Studies over the past few years have indicated that adaptive immunity has adopted modules already established in the innate branch of the immune system to counteract pathogens and to maintain homeostasis at mucosal surfaces, which are constantly exposed to environmental insults and non-self-microbial communities. The identification of innate subsets that mimic Th1, Th2, and Th17/Th22 Thelper cells has greatly advanced our understanding of how immune responses are orchestrated and shaped. Future challenges in the field will be to understand whether additional subsets of ILCs are present that prevent or control autoimmune processes, i.e., whether an innate functional equivalent of regulatory T cells is in place. In addition, it will be important to delineate whether dedicated subsets of APCs or stromal cells are located in mucosal tissues that can preferentially activate a particular ILC group, or whether this activation process depends on specific signals provided by the intruder. Elucidating whether diverse inflammatory milieus can elicit different responses and immunological outcomes from the same ILC group will be also important.

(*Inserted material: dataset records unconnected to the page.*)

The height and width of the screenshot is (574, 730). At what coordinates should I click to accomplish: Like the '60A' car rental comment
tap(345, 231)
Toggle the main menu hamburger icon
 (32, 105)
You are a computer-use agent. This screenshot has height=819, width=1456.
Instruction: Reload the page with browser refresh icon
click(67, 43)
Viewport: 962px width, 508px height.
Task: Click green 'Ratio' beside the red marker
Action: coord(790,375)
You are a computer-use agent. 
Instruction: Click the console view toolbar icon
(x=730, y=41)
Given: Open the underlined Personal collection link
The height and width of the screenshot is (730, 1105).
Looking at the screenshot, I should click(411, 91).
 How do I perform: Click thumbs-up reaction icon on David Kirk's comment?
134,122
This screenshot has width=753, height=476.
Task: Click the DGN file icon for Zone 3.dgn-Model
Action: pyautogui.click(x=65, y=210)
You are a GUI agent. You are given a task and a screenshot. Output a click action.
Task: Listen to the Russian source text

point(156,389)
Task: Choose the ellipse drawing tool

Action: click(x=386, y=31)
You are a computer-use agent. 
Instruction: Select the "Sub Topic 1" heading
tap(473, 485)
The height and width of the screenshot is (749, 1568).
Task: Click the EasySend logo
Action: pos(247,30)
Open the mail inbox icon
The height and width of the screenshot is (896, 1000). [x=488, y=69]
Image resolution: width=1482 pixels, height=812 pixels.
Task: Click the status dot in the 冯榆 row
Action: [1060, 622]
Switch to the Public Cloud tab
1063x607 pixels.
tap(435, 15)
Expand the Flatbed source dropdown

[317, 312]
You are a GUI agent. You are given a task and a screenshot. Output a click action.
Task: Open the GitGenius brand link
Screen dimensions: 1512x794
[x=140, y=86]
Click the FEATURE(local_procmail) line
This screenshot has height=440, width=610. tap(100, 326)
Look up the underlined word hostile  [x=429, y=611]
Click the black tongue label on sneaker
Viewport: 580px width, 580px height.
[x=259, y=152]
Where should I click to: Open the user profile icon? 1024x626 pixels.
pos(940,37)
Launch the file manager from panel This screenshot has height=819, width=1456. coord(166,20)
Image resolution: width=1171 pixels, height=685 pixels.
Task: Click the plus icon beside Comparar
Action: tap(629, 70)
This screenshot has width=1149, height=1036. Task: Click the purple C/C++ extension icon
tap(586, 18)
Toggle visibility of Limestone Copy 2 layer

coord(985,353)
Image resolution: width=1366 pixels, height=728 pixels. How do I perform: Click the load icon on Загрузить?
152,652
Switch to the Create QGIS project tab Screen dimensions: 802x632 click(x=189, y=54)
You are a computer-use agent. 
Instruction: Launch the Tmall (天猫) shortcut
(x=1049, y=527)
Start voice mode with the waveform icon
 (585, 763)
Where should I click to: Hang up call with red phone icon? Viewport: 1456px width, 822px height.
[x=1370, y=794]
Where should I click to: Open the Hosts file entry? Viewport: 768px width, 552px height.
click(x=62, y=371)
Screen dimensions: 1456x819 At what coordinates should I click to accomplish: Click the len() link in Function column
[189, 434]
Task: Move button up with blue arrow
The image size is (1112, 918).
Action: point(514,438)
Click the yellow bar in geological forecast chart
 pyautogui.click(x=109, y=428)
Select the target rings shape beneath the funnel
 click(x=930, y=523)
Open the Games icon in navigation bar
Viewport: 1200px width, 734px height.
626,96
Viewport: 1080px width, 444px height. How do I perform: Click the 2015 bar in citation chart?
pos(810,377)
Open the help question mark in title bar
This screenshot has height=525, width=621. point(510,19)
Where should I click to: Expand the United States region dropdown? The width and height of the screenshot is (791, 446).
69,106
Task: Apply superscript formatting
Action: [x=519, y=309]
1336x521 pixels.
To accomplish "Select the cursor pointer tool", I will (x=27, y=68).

In the long term, a better understanding of the very first events that take place early on during the initiation of an immune response may be key in designing better strategies for vaccine development and therapeutic intervention.

Conflict of Interest Statement

The authors declare that the research was conducted in the absence of any commercial or financial relationships that could be construed as a potential conflict of interest.